Fragment do przeczytania:

Recenzja: Bane – The Acausal Fire
BANE
The Acausal Fire (2012)
Serbia, Abyss Records, Black / Death Metal
Bane to siła wypadkowa wielu elementów składowych, które w prostej linii dały zaskakująco pozytywny efekt. Tak się gra w Serbii, proszę Państwa. Do tej pory miałem jeden kontakt z tym krajem i był to bardzo udany krążek, black metalowego The Stone. Tym razem mamy do czynienia z czymś na pograniczu death / black metalu. Bane bardzo owocnie korzysta z niemalże thrash’owej rytmiki i ukazuje ogrom melodyki. Czerpie garściami z nowej szkoły skandynawskiego black metalu i robi to nad wyraz dobrze. Standardowo, wplata w to akustyczne przerywniki ale mimo, że oferuje wielce ograne patenty to używa ich na tyle rozsądnie, że nie kiwamy głową z politowaniem na zasadzie „znowu to samo”. Oj nie – „The Acausal Fire” prezentuje wysoką jakość, która mimo wielu podobieństw jest przetworzona na ich sposób. Jest kilka czystych wtrąceń wokalnych ale też jakoś inaczej wybrzmiewają w takiej otoczce. Są krzyczące dziewice, którym zapewne rozerwano to i tamto – ale nadal jest to miłe dla ucha – jakby zaistniało po raz pierwszy.

Dostarczone dane:
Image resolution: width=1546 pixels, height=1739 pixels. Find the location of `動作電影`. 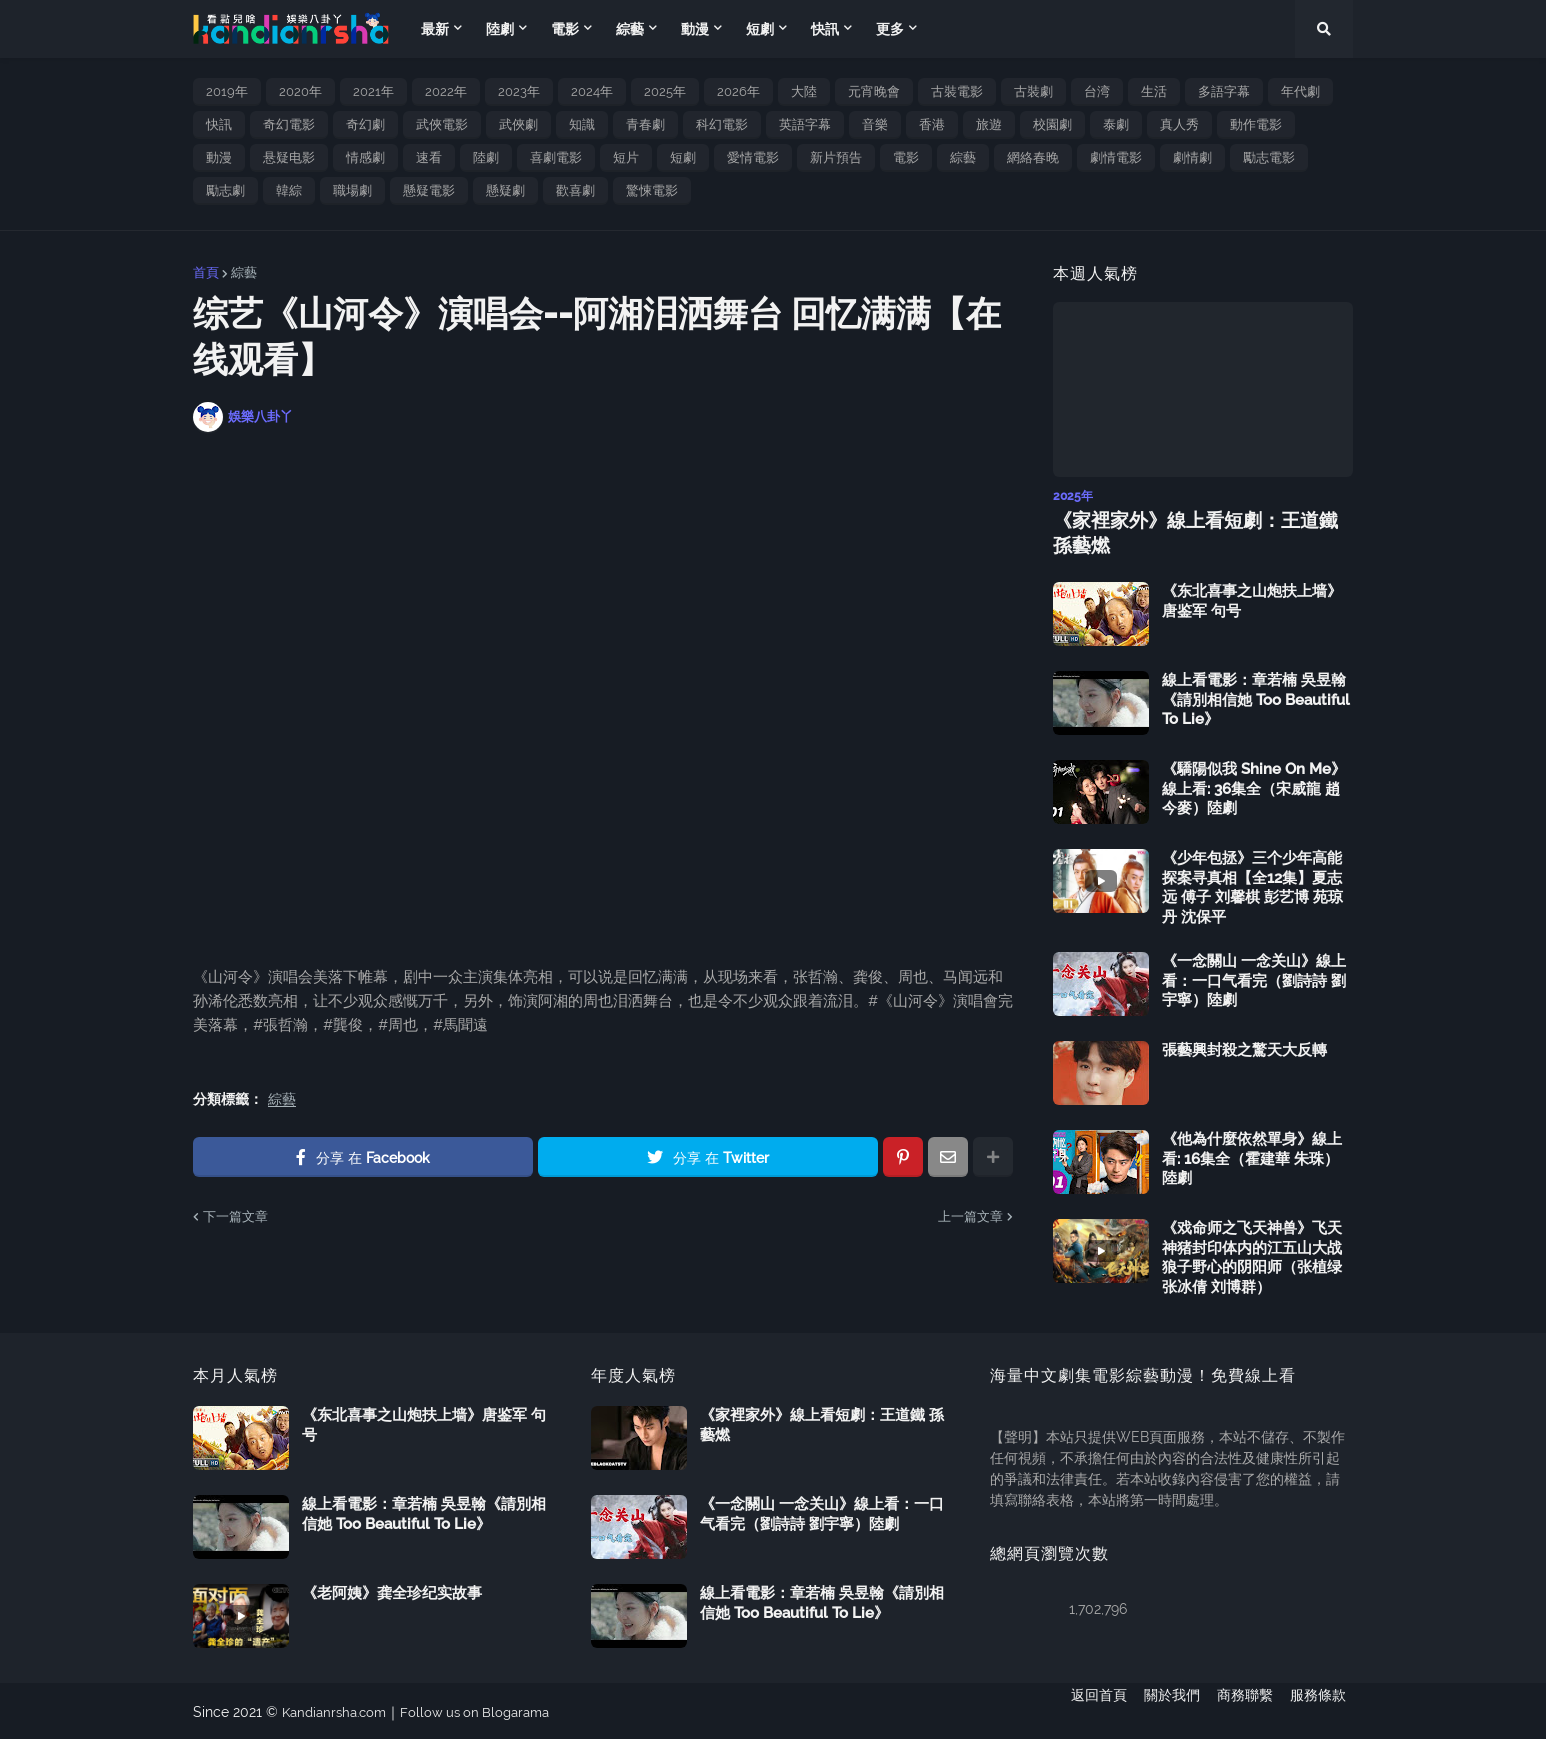

動作電影 is located at coordinates (1256, 124).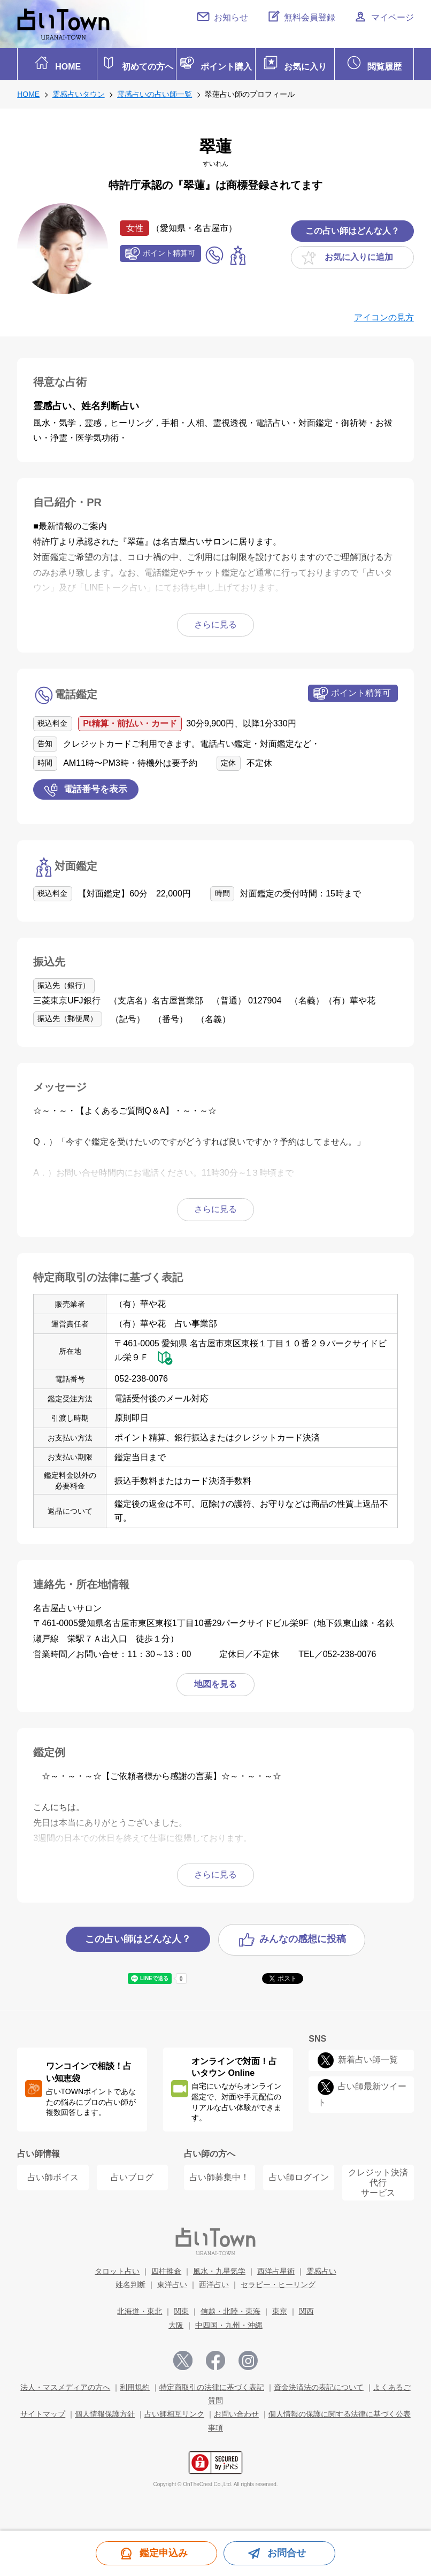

Cel zadania: Wypisz w całości recenzję albumu „The Acausal Fire”, słowo w słowo. Wykaz jest osobnym materiałem, niezwiązanym z recenzją.

Rozwiązanie:
Recenzja: Bane – The Acausal Fire
BANE
The Acausal Fire (2012)
Serbia, Abyss Records, Black / Death Metal
Bane to siła wypadkowa wielu elementów składowych, które w prostej linii dały zaskakująco pozytywny efekt. Tak się gra w Serbii, proszę Państwa. Do tej pory miałem jeden kontakt z tym krajem i był to bardzo udany krążek, black metalowego The Stone. Tym razem mamy do czynienia z czymś na pograniczu death / black metalu. Bane bardzo owocnie korzysta z niemalże thrash’owej rytmiki i ukazuje ogrom melodyki. Czerpie garściami z nowej szkoły skandynawskiego black metalu i robi to nad wyraz dobrze. Standardowo, wplata w to akustyczne przerywniki ale mimo, że oferuje wielce ograne patenty to używa ich na tyle rozsądnie, że nie kiwamy głową z politowaniem na zasadzie „znowu to samo”. Oj nie – „The Acausal Fire” prezentuje wysoką jakość, która mimo wielu podobieństw jest przetworzona na ich sposób. Jest kilka czystych wtrąceń wokalnych ale też jakoś inaczej wybrzmiewają w takiej otoczce. Są krzyczące dziewice, którym zapewne rozerwano to i tamto – ale nadal jest to miłe dla ucha – jakby zaistniało po raz pierwszy.